PlatinumZealot wrote: ↑10 Jul 2020, 01:57
Hoffman900 wrote: ↑04 Jul 2020, 20:35
With the push rod system, there is some disconnect between the lobe profile and the valve profile through the rpm range, due to system stiffness, this is all measurable and compensated for, and in NASCAR's case, it is used to their advantage through controlled loft that gains open valve area with increasing rpm. Regardless, top pushrod racing engines are valve spring limited, not anything else.
Can you explain how this is done? Do they rely on some sort of valve float?

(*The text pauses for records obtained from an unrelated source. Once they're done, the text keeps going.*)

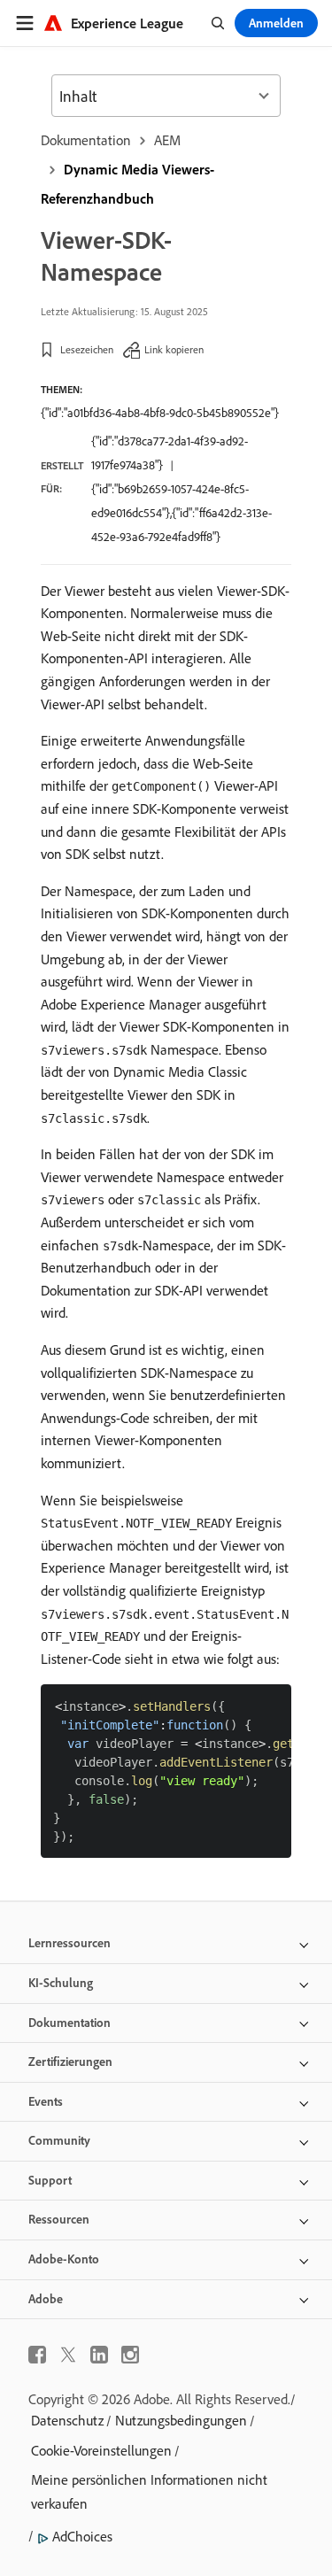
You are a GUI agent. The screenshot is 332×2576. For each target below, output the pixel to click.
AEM (167, 140)
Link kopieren (174, 349)
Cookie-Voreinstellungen (101, 2450)
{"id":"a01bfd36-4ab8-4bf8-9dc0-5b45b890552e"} (160, 413)
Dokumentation (86, 140)
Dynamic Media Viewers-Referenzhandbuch (127, 183)
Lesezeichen (86, 349)
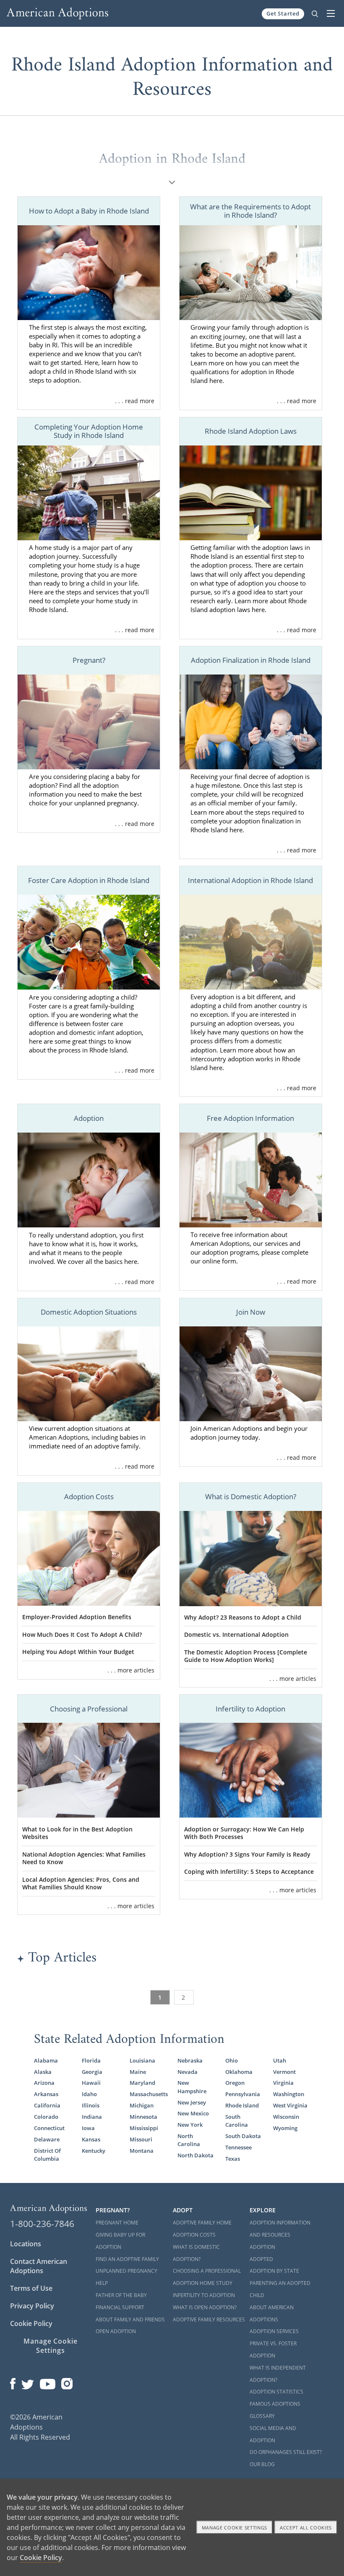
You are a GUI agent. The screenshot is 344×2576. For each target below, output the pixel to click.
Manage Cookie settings (235, 2527)
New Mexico (193, 2113)
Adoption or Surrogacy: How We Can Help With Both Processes (244, 1833)
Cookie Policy (31, 2323)
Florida (91, 2060)
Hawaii (91, 2082)
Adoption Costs (194, 2234)
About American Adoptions (272, 2313)
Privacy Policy (32, 2305)
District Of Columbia (47, 2154)
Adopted (261, 2259)
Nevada (187, 2072)
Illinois (90, 2105)
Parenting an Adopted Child (280, 2289)
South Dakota (243, 2136)
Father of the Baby (121, 2295)
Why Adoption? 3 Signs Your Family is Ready (247, 1854)
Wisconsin (286, 2116)
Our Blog (262, 2464)
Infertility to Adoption (204, 2295)
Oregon (235, 2082)
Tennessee (238, 2147)
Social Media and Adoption (273, 2434)
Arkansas (46, 2094)
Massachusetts (148, 2094)
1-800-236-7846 (42, 2224)
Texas (232, 2158)
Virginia (283, 2082)
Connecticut (49, 2128)
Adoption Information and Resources (280, 2228)
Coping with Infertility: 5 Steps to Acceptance (249, 1871)
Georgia (92, 2072)
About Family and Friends (130, 2319)
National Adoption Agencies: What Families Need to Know (84, 1858)
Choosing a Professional (207, 2270)
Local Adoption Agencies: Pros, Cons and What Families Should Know (80, 1883)
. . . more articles (130, 1670)
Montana (142, 2150)
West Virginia (290, 2105)
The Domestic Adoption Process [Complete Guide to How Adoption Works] (245, 1656)
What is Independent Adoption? (278, 2373)
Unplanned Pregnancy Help (126, 2277)
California (47, 2105)
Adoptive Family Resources (209, 2319)
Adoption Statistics (276, 2391)
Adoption (262, 2246)
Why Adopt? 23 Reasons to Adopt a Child (242, 1617)
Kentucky (93, 2150)
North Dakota (195, 2155)
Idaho (89, 2094)
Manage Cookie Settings (50, 2345)
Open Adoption (116, 2331)
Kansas (91, 2139)
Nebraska (190, 2060)
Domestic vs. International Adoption (236, 1634)
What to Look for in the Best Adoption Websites (77, 1833)
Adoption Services (274, 2331)
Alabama (46, 2060)
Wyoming (285, 2128)
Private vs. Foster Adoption (273, 2349)
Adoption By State (274, 2270)
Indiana (92, 2116)
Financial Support (120, 2307)
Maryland (142, 2082)
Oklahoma (239, 2072)
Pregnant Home (117, 2222)
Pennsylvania (242, 2094)
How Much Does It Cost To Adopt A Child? (82, 1634)
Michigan (142, 2105)
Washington (288, 2094)
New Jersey (191, 2102)
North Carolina (188, 2140)
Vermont (284, 2072)
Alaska (43, 2072)
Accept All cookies (306, 2527)
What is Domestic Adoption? (196, 2253)
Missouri (141, 2139)
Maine (138, 2072)
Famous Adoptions (275, 2403)
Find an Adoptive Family (127, 2259)
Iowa (88, 2128)
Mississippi (144, 2128)
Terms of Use (31, 2288)
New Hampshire (191, 2086)
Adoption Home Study (202, 2283)
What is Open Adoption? (205, 2307)
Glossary (262, 2416)
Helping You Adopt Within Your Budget (78, 1652)
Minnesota (143, 2116)
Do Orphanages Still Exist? (286, 2452)
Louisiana (142, 2060)
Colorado (46, 2116)
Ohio (231, 2060)
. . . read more (134, 401)
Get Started (283, 13)
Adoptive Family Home (202, 2222)
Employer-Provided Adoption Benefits (76, 1617)
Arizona (44, 2082)
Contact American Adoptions (38, 2266)
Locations (25, 2243)
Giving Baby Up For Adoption (120, 2240)
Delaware (47, 2139)
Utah (279, 2060)
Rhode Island (242, 2105)
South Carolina (236, 2120)
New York (190, 2124)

They use the pushrod to pole vault the valve as rpms increase. This can all be controlled so where it's done, how it's done, and how / where the valve lands on the lobe. In a typical pushrod valvetrain, valve open area (as expressed as duration) is typically lost as rpms increase due to bending.With controlled loft, they are doing their best to maintain the duration figure but using the pole vaulting to increase peak valve lift, thus producing a net gain in open area. Obviously this takes A LOT of engineering to do, and from the valve side, it's a bit scary as they run very tight P-V clearances.
PlatinumZealot wrote: ↑10 Jul 2020, 01:57
A lot of hondas and other japanese cars and even BMW used this sort of setup. SOHC with rockers. There is a tuner called Bisimoto (he tunes porsche now but used to tune honda) who capitalized on the light weight of the SOHC design, and once had the fastest "All motor" Hondas. He didn't care about indivually tuning the exhaust and intake cam because he could just build a custom cam, and he didn't care about variable valve timing of course... Sometimes I wonder why F1 doesn't use SOHC? Maybe because the want to avoid rockers? Though rockers are not necessarily that bad as you say.
Bisi had the fastest SOHC in drag racing, but most were using DOHC for obvious reasons and were much faster. They were just in other classes. He did good work on that, but DOHC makes tuning infinitely easier and cheaper as you don't need to have a new cam cut every time you want to change centerlines. Most serious blank sheet performance engines (F1, MotoGP) and hot production engines (Sportbikes, etc.) are all using finger followers for reasons I have mentioned in other posts. It's the best of both worlds - very stiff / low friction valvetrain and rocker multiplication (which gets around the limitations of the bucket diameter).